I would suspect the voltage stabilizer, the small component that supplies 10v to the temperature and fuel gauges. It is located on the back of the dash near the two major gauges. The stock ones use a bimetallic strip type deal. 10v output voltage cannot be reliably checked with a voltmeter as they are going off and on rapidly to supply an average 10v; the gauges are damped enough they don't move. You may be able to check the stabilizer output for ~12v to say ~13.5v to see if the devise has failed with the bimetallic strip in the electrically closed position.
Solid state replacements are available from Moss, or I believe John made some up a while ago.

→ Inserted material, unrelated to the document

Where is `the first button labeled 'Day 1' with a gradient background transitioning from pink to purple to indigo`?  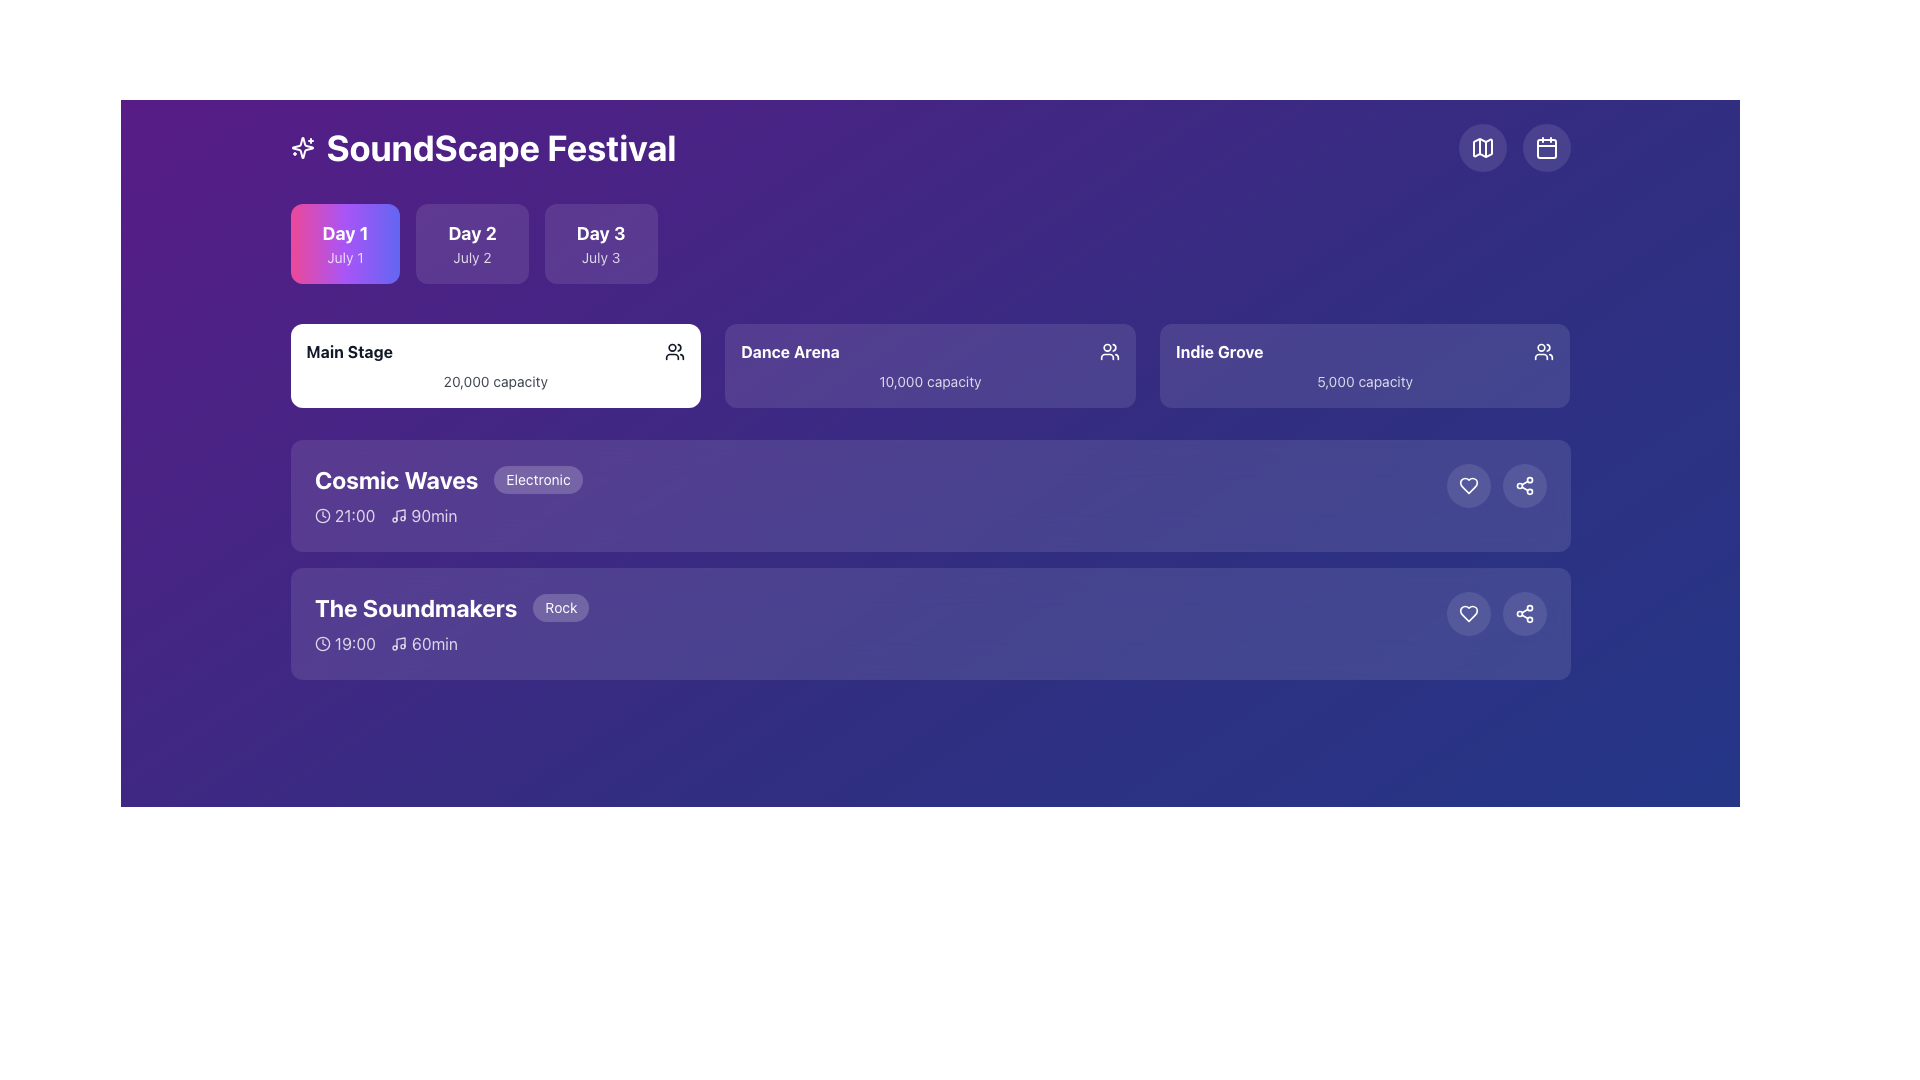 the first button labeled 'Day 1' with a gradient background transitioning from pink to purple to indigo is located at coordinates (345, 242).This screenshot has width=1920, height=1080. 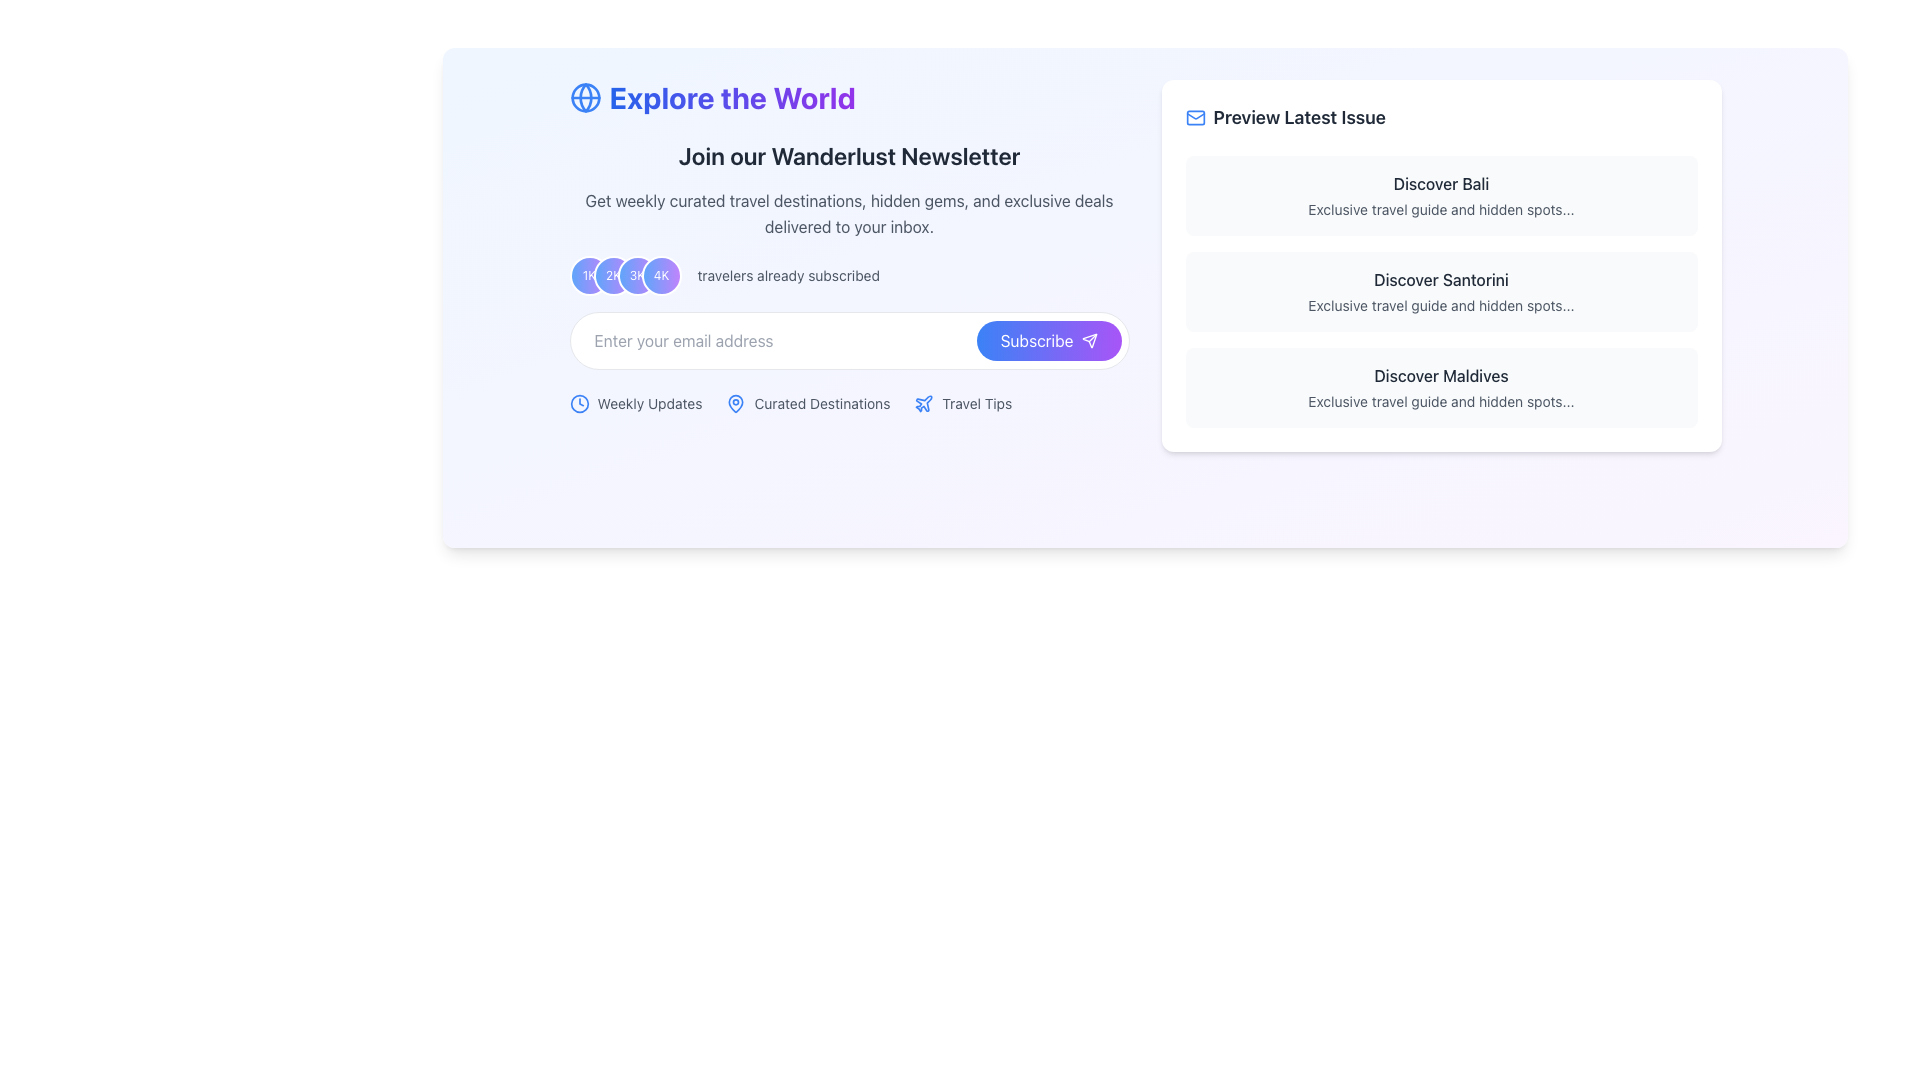 I want to click on the text label that describes notifications or regular updates, located to the right of a clock-shaped icon in the bottom-left section of the central card or modal box, so click(x=649, y=404).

I would just replace the thing and try things out as the component is pretty cheap & easy to get at and they are known to fail. The solid state units can be checked with your voltmeter for 10v output.

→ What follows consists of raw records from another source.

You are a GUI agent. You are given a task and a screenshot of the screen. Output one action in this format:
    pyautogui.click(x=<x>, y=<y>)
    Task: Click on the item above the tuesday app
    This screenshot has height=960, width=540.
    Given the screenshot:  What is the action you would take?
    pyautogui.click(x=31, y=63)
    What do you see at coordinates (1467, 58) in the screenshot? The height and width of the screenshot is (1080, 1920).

http://www.mossmotors.com/graphics/prod ... 31-555.pdfThe fuel gauge behavior sounds like it is being supplied with over 10v and the gauge reading is shifted up. Mine works correctly (sort of) in the critical lower range, but will never get to a proper full reading. Note the low fuel light should work correctly as it is a separate circuit from the tank sender. 12v supply to the two gauges would also account for your high coolant temp readings.
Once sure of the 10v supply to the two gauges, I still had to 'adjust' my temp gauge with additional resistors in series with the sender to get it to read correctly at various temperatures determined with candy thermometer in the coolant.
Note the oil pressure does not use 10v stabilized supply, rather it uses nominal 12v so should be different issue, although it sounds OK to me.